|Year of offer||2019|
|Subject level||Graduate coursework|
Term 2 - Online
|Fees||Subject EFTSL, Level, Discipline & Census Date|
This subject explores the ways in which child welfare systems internationally have developed in response to child care and protection needs. It will consider the controversies surrounding the protection of children, and the developing knowledge base that informs responses to child maltreatment. It will explore the knowledge base underpinning child protection responses, and will explore some of the innovative frameworks, approaches and key ideas that have emerged over time. It explores some of the universal values and beliefs that underpin and drive child protection systems, particularly within Western jurisdictions, and will consider the implications of this for the development of child protection typologies that have broader international relevance.

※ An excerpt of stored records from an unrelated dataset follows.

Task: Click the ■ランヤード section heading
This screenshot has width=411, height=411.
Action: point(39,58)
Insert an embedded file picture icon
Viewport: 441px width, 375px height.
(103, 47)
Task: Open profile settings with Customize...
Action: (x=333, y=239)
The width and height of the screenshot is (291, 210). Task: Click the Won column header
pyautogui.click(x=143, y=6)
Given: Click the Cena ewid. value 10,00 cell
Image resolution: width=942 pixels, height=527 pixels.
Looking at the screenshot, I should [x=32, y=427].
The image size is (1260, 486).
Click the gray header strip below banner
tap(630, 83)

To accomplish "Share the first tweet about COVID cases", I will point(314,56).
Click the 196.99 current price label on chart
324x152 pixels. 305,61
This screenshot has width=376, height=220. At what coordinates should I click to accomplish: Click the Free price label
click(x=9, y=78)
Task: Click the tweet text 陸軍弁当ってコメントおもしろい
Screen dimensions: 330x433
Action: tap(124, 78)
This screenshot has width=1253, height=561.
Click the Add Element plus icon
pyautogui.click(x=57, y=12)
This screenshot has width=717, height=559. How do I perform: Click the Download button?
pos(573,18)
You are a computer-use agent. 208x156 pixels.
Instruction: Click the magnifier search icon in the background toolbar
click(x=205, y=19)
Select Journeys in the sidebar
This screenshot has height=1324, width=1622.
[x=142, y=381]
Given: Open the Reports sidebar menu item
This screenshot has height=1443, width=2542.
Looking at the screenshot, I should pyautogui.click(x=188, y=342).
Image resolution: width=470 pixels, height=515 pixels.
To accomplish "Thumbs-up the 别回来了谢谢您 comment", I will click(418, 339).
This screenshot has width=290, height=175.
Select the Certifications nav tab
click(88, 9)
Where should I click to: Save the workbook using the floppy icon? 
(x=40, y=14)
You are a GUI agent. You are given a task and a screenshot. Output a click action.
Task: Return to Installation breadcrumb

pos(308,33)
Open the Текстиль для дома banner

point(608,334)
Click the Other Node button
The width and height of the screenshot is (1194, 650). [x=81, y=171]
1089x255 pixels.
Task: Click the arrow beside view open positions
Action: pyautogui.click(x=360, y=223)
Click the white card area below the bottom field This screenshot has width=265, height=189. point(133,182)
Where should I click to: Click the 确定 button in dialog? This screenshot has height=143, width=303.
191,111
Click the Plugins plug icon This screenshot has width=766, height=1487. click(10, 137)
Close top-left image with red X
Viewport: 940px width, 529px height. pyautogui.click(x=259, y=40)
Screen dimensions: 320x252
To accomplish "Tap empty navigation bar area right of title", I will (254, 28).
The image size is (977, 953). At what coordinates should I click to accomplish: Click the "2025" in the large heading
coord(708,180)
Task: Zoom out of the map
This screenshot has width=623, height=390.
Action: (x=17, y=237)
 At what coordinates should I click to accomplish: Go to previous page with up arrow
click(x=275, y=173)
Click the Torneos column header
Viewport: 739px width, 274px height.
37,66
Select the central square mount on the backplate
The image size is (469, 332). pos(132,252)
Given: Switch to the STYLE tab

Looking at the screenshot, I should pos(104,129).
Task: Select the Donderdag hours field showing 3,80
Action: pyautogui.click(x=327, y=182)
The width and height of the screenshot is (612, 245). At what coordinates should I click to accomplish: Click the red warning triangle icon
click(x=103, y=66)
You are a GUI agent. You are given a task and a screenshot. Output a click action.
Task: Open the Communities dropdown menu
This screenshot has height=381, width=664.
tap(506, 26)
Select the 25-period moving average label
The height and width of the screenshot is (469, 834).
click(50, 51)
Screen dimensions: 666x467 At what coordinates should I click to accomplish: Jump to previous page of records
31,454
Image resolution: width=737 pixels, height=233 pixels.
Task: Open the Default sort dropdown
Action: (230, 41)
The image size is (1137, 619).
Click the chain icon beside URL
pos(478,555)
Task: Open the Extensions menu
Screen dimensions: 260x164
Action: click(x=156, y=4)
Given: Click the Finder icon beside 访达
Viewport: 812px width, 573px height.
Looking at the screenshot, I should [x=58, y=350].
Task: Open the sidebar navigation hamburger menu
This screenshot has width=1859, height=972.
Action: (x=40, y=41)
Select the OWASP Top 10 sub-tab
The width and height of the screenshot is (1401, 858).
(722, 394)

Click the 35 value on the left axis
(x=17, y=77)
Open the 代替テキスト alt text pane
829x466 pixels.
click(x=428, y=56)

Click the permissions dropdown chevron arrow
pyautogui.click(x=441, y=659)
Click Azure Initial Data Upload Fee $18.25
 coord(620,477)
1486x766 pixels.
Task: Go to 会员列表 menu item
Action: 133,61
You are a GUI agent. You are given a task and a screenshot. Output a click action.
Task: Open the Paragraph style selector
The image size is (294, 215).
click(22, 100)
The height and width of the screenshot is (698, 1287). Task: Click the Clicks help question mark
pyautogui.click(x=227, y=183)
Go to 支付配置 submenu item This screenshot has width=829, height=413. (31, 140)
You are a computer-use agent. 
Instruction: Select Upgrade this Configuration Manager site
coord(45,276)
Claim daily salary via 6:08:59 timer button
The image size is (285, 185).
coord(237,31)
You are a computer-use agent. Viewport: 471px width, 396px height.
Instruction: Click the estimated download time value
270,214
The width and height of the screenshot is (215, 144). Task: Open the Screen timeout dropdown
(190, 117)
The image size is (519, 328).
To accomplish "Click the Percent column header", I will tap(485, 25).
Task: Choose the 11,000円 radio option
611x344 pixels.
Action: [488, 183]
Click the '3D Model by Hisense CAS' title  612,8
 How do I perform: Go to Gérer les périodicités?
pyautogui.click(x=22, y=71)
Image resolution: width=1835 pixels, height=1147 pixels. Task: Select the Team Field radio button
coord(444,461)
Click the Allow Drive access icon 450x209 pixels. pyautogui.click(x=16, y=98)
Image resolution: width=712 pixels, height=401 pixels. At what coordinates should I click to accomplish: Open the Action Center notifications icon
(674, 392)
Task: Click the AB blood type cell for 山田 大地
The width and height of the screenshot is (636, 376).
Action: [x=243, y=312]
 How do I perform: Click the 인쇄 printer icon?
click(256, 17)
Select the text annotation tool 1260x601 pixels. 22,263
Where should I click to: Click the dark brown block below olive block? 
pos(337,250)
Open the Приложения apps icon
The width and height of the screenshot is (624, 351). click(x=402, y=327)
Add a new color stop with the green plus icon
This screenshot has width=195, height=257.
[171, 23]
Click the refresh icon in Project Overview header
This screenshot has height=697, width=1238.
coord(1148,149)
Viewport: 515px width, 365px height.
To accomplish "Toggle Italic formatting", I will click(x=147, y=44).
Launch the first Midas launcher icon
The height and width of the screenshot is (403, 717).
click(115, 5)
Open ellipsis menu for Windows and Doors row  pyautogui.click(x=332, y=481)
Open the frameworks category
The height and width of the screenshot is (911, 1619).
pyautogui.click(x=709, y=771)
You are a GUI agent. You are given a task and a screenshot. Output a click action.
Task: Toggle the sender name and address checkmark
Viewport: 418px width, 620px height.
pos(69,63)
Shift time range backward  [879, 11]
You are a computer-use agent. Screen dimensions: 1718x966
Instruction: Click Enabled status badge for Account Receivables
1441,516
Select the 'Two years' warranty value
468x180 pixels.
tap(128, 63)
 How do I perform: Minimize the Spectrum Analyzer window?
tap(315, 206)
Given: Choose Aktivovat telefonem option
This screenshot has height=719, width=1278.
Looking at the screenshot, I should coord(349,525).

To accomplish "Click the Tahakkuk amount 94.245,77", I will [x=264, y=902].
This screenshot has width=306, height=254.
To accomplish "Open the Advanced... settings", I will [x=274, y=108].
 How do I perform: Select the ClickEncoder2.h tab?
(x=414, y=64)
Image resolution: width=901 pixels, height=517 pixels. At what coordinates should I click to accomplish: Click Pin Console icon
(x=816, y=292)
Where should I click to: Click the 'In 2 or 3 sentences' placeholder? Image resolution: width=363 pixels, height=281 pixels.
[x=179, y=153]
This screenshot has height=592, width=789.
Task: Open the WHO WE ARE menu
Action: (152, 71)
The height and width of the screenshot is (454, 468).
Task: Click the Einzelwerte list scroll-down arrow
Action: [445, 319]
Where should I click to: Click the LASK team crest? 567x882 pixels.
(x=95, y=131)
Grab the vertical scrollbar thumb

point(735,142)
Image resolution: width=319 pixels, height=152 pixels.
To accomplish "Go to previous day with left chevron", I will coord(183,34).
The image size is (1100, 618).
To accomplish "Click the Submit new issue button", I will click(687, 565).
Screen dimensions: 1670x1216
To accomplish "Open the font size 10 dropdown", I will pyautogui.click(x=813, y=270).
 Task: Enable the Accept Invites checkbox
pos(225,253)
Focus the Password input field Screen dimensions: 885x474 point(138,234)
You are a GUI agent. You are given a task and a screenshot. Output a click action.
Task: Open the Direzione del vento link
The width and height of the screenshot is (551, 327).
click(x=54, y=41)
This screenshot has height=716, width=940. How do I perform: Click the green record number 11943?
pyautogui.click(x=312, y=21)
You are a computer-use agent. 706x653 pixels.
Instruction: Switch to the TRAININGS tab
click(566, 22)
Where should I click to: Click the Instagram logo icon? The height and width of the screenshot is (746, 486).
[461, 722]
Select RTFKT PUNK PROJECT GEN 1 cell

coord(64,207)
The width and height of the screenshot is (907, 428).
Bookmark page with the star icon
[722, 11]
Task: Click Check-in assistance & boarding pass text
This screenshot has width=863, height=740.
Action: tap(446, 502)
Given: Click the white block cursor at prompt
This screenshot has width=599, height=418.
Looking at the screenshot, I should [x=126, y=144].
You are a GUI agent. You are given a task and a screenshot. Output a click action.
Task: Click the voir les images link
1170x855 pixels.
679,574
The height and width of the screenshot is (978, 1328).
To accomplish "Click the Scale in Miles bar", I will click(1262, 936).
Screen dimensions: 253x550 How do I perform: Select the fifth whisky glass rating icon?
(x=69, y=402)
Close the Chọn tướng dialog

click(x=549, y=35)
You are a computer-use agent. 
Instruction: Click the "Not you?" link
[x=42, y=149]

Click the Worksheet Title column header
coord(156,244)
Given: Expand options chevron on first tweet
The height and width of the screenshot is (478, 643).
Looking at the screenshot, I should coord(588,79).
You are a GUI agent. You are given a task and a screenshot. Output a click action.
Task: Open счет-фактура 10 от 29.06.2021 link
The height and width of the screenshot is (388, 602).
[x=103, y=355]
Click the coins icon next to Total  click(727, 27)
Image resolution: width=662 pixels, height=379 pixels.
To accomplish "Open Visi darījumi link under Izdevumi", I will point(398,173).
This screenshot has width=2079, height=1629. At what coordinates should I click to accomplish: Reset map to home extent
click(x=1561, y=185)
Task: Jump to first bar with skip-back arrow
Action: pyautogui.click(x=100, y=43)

Intended learning outcomes
On completion of this subject, students should be able to:
- understand the ways in which the United Nations Convention on the Rights of the Child provides an international framework for developing international systems of child protection;
- develop a nuanced awareness of the link between national culture, professional cultures and the nature of child protection service provision;
- understand the nature of regulatory frameworks in child welfare and how they influence child protection practice; and
- identify the contemporary challenges of child protection and the ways in which international jurisdictions have sought to provide supportive services for vulnerable children and families.
Students will be provided with the opportunity to practice and reinforce:
- high level written communication skills;
- advance information and interpretation skills;
- advance analytic, integration and problem-solving skills; and
- demonstrate competence in critical and theoretical thinking through essay writing and online discussions.